Masalah Aktual yang Serius. Undang-Undang Nomor 5/1990 pasal 5 mengamanatkan bahwa konservasi sumber daya alam hayati dan ekosistemnya dilakukan melalui kegiatan perlindungan sistem penyangga kehidupan, pengawetan keanekaragaman jenis tumbuhan dan satwa berserta ekosistemnya dan pemanfaatan secara lestari sumber daya alam hayati berserta ekosistemnya.
Perlindungan sistem penyangga kehidupan ini meliputi usaha-usaha dan tindakan-tindakan yang berkaitan dengan perlindungan mata air, tebing, tepian sungai, danau dan jurang, pemeliharaan fungsi hidrologi hutan, perlindungan pantai, pengelolaan daerah sungai, perlindungan terhadap gejala keunikan dan keindahan alam dan lain-lain.
Sebagai benteng terakhir kawasan hutan alam yang harus dilindungi dari pengaruh deforestasi maupun degradasi adalah kawasan hutan konservasi. Namun karena laju pertambahan penduduk yang pesat dan kebutuhan akan lahan untuk kepentingan ekonomi yang makin meningkat, menyebabkan kawasan hutan konservasi tidak steril dari kegiatan deforestasi dan degradasi.
Direktur Konservasi Keanekaragaman Hayati KLHK dalam seminar di BKSDA Palembang menyatakan bahwa sekitar 30% hutan dalam kawasan konservasi atau seluas 10,5 juta hektare rusak karena beragam faktor, seperti perambahan, pembalakan liar, dan kebakaran hutan. Upaya restorasi belum mampu mengatasi laju kerusakan.

- INFORMASI YANG DISEDIAKAN

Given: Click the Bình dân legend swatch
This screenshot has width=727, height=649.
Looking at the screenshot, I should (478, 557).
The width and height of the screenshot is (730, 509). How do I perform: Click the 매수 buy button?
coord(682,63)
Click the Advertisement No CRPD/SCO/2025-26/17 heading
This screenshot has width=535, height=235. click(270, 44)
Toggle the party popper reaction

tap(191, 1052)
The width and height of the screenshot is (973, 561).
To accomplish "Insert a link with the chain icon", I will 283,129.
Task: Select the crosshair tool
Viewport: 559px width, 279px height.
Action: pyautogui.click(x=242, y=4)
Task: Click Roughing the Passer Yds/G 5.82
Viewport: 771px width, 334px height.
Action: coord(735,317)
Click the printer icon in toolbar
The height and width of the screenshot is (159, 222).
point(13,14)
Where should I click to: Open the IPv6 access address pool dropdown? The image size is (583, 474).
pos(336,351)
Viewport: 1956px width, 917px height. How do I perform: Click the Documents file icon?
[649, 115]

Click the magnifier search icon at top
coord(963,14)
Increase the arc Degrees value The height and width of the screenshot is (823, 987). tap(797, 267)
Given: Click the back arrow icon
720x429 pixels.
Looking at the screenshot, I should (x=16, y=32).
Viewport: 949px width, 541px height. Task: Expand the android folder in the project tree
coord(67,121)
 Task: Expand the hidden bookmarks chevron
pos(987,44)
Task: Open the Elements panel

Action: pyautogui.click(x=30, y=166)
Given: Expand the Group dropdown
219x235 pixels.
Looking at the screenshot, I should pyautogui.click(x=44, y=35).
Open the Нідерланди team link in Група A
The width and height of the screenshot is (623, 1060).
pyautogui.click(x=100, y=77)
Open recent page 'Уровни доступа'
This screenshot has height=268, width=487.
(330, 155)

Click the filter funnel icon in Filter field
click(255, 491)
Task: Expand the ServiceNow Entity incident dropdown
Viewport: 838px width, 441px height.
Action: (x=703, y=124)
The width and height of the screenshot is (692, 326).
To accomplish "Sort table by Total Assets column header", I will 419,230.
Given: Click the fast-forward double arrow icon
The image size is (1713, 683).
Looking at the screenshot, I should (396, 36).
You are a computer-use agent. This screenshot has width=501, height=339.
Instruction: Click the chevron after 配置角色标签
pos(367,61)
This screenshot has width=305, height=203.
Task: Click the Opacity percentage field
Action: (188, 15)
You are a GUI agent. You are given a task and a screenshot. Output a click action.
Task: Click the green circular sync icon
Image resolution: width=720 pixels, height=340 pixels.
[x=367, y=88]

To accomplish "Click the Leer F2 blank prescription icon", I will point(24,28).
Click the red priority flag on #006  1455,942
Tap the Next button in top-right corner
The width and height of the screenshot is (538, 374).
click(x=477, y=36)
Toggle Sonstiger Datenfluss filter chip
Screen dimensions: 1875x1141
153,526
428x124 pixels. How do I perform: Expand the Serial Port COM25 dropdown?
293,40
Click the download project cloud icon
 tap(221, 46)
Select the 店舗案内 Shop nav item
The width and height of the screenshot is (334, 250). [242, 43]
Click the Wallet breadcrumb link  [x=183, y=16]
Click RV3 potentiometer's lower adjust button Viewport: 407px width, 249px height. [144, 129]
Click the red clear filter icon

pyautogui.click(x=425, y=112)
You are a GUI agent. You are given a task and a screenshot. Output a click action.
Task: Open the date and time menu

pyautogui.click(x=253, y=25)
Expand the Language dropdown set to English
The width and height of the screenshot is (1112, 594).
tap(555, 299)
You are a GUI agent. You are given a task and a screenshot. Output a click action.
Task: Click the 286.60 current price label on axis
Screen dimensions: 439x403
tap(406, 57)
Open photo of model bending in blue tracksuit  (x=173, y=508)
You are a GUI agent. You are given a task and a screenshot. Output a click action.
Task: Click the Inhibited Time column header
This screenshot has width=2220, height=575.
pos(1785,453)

- TUGAS YANG DIKERJAKAN
[1] Jawablah pertanyaan berikut berdasarkan kutipan teks tentang hutan konservasi.
(a) Undang-undang dan pasal apa yang mengamanatkan konservasi sumber daya alam hayati dan ekosistemnya?
(b) Kawasan apa yang disebut sebagai benteng terakhir kawasan hutan alam?
(c) Berapa persen hutan dalam kawasan konservasi yang rusak, dan berapa luasnya?
[2] Teruskan kutipan teks tentang hutan konservasi dengan satu paragraf yang dimulai setelah kalimat terakhirnya.

- JAWABAN
[1]
(a) Undang-Undang Nomor 5/1990 pasal 5.
(b) Kawasan hutan konservasi.
(c) Sekitar 30%, seluas 10,5 juta hektare.

[2]
Setiap tahun rata-rata usaha restorasi seluar 100 ribu hektar, masih tertinggal dari luasan yang rusak. Belum lagi, menurut Komisi Pemberantasan Korupsi, ada 1 juta hektare kebun sawit ilegal dalam kawasan hutan konservasi. Perhatian serius juga dialamatkan kepada perlindungan kawasan konservasi yang mempunyai prioritas perlindungan yang tinggi (high protected priority) untuk cagar alam dan zona inti taman nasional. Banyak kawasan seperti ini yang rusak akibat dirambah oleh manusia. Contoh aktual adalah perambahan cagar alam Cycloops di kabupaten Jayapura, Papua, yang mengakibatkan banjir bandang.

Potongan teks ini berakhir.